Work task: Exactly the lines from the one containing "Screen dimensions: 1144x684" through the final line of the listing are to be retyped, and nothing more.
─── Records shown
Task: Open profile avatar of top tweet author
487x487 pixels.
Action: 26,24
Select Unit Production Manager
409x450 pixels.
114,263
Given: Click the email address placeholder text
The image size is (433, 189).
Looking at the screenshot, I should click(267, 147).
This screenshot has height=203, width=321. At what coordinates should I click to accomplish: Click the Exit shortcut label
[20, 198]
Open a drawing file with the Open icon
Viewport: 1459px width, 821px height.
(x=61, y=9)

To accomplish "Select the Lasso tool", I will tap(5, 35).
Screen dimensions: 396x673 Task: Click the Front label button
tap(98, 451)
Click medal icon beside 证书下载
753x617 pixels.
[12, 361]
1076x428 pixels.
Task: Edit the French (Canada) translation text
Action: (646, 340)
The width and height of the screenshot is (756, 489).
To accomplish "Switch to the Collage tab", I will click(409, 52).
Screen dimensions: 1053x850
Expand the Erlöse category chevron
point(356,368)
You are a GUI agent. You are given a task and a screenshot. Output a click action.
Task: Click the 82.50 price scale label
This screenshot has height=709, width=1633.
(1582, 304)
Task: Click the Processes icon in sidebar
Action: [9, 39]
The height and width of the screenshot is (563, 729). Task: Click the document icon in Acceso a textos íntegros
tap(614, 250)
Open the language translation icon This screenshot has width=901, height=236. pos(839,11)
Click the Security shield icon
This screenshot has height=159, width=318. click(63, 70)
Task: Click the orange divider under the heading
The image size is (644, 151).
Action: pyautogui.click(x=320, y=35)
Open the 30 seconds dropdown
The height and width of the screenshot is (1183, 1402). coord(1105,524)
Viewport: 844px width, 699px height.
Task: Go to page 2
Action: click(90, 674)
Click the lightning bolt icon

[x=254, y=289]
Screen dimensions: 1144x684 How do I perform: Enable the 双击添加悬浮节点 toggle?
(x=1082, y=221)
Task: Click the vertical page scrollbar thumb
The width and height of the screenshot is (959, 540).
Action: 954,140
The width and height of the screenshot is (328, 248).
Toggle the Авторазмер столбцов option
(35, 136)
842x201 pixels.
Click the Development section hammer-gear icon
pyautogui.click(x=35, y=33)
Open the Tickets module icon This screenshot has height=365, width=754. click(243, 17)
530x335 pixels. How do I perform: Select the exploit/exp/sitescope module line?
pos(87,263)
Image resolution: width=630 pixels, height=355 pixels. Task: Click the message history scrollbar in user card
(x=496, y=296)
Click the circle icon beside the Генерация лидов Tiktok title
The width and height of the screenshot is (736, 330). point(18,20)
──────
Output for this task:
Screen dimensions: 1144x684 How do I perform: Enable the 双击添加悬浮节点 toggle?
(x=1082, y=221)
Task: Click the vertical page scrollbar thumb
The width and height of the screenshot is (959, 540).
Action: 954,140
The width and height of the screenshot is (328, 248).
Toggle the Авторазмер столбцов option
(35, 136)
842x201 pixels.
Click the Development section hammer-gear icon
pyautogui.click(x=35, y=33)
Open the Tickets module icon This screenshot has height=365, width=754. click(243, 17)
530x335 pixels. How do I perform: Select the exploit/exp/sitescope module line?
pos(87,263)
Image resolution: width=630 pixels, height=355 pixels. Task: Click the message history scrollbar in user card
(x=496, y=296)
Click the circle icon beside the Генерация лидов Tiktok title
The width and height of the screenshot is (736, 330). point(18,20)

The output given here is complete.